# What to work on
Can you reproduce, unchanged, the part of the items that opens with the line containing "Click the 10 Pre-Adipocyte track label" and closes with the line containing "The image size is (673, 392). (x=517, y=299)"? Give only those lines, with both end lines included.

# Entries
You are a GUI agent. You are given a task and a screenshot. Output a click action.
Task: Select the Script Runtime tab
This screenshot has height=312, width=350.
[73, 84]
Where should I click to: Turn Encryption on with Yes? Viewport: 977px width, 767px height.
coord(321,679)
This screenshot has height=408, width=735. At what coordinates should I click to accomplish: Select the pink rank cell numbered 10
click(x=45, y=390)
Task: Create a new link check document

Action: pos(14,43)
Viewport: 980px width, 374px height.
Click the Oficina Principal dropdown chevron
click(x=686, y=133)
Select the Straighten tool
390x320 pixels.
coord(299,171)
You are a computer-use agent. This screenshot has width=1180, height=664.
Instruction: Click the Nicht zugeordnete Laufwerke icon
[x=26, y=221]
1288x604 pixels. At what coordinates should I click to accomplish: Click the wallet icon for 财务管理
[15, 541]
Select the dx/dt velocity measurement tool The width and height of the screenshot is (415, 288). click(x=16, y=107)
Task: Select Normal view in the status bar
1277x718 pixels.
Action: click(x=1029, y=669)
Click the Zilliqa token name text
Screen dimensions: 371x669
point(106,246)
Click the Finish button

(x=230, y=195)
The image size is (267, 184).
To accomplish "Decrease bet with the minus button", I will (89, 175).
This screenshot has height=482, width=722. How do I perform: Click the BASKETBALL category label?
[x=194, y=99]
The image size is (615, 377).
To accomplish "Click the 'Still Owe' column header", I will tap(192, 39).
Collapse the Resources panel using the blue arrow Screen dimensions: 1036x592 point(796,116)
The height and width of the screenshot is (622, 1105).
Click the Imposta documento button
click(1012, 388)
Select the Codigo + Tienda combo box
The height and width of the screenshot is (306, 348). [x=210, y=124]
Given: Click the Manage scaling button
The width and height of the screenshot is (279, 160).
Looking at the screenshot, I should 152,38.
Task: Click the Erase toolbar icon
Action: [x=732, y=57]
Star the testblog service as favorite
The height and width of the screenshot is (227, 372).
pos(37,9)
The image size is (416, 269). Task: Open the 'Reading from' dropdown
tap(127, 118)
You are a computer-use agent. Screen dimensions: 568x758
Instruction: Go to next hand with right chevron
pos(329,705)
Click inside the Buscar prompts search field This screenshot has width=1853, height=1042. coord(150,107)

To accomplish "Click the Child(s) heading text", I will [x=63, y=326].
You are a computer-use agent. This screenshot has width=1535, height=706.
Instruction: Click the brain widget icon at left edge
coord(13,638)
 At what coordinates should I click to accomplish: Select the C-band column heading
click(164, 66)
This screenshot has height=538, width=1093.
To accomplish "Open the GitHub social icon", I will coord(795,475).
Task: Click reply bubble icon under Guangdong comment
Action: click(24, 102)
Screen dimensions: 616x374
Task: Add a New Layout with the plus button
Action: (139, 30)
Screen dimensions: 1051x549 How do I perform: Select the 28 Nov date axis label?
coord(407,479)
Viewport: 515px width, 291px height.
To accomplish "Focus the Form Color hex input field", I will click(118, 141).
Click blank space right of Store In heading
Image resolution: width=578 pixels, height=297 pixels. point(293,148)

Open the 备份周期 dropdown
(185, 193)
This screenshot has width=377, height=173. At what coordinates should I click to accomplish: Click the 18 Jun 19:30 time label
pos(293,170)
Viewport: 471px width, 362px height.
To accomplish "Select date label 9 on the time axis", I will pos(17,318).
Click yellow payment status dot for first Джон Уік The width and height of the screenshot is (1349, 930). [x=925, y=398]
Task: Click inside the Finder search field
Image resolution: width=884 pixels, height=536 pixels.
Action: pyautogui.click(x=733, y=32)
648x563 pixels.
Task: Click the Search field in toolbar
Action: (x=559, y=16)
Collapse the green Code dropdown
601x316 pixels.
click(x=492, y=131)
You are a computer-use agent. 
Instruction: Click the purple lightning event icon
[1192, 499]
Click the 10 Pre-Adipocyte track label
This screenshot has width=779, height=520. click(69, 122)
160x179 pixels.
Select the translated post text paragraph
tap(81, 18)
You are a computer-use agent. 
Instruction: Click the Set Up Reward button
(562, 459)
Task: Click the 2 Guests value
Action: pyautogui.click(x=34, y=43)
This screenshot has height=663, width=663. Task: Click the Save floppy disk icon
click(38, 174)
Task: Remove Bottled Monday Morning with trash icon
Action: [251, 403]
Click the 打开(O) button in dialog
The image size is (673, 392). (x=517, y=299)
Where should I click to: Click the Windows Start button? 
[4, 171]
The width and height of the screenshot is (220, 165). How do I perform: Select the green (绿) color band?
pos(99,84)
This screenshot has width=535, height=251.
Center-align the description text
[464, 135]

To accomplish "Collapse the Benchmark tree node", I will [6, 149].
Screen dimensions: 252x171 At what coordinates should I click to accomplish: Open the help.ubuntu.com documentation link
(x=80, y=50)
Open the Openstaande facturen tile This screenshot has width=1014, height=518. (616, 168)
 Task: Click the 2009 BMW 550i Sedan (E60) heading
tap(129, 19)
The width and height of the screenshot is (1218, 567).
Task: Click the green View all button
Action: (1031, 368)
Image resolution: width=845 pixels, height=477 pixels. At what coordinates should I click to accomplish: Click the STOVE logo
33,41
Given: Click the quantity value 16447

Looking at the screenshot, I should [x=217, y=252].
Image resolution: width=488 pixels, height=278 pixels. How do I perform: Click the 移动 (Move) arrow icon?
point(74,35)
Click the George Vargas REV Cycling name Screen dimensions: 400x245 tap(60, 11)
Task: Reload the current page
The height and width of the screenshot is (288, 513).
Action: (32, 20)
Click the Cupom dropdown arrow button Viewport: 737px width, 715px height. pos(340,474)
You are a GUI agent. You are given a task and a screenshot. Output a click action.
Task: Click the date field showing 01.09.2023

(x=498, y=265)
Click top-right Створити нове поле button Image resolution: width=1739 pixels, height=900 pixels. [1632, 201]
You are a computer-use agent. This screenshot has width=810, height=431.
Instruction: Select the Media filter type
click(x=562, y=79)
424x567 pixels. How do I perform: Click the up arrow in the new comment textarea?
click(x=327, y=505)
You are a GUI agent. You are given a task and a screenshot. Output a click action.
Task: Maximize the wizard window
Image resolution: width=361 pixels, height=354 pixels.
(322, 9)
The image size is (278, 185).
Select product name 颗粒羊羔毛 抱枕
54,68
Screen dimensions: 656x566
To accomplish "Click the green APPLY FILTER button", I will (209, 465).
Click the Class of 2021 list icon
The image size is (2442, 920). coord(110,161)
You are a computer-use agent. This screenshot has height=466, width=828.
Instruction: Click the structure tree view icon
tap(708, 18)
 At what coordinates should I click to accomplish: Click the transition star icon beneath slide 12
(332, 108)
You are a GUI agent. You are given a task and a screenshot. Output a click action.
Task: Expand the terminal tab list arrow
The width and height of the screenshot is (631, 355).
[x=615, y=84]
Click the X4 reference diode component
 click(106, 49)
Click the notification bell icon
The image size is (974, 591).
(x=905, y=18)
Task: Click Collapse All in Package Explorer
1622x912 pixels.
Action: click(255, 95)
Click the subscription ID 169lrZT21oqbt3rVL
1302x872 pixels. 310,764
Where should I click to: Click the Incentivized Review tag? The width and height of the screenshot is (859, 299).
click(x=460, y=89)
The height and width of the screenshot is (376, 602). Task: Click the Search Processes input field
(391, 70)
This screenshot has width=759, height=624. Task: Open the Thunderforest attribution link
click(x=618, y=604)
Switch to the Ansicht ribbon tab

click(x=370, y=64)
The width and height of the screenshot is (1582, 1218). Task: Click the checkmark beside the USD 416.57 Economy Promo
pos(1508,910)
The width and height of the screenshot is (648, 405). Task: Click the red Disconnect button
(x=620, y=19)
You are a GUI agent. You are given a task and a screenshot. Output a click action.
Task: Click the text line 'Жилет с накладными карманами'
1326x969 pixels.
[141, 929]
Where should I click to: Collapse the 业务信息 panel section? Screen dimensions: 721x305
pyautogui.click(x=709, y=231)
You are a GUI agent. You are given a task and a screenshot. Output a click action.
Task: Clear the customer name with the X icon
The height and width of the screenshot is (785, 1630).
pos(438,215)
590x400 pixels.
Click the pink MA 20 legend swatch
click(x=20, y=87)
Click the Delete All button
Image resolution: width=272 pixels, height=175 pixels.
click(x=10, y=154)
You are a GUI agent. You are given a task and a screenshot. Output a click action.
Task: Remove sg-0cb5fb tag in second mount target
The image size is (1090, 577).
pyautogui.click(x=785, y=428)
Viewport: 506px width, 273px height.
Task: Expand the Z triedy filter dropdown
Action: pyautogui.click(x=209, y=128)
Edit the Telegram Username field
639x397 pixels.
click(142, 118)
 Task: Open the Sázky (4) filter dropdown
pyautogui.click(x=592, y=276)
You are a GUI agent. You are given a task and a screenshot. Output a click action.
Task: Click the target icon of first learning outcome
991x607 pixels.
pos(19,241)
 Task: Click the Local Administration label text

# Final result
Click the 10 Pre-Adipocyte track label
This screenshot has width=779, height=520. click(69, 122)
160x179 pixels.
Select the translated post text paragraph
tap(81, 18)
You are a computer-use agent. 
Instruction: Click the Set Up Reward button
(562, 459)
Task: Click the 2 Guests value
Action: pyautogui.click(x=34, y=43)
This screenshot has height=663, width=663. Task: Click the Save floppy disk icon
click(38, 174)
Task: Remove Bottled Monday Morning with trash icon
Action: [251, 403]
Click the 打开(O) button in dialog
The image size is (673, 392). (x=517, y=299)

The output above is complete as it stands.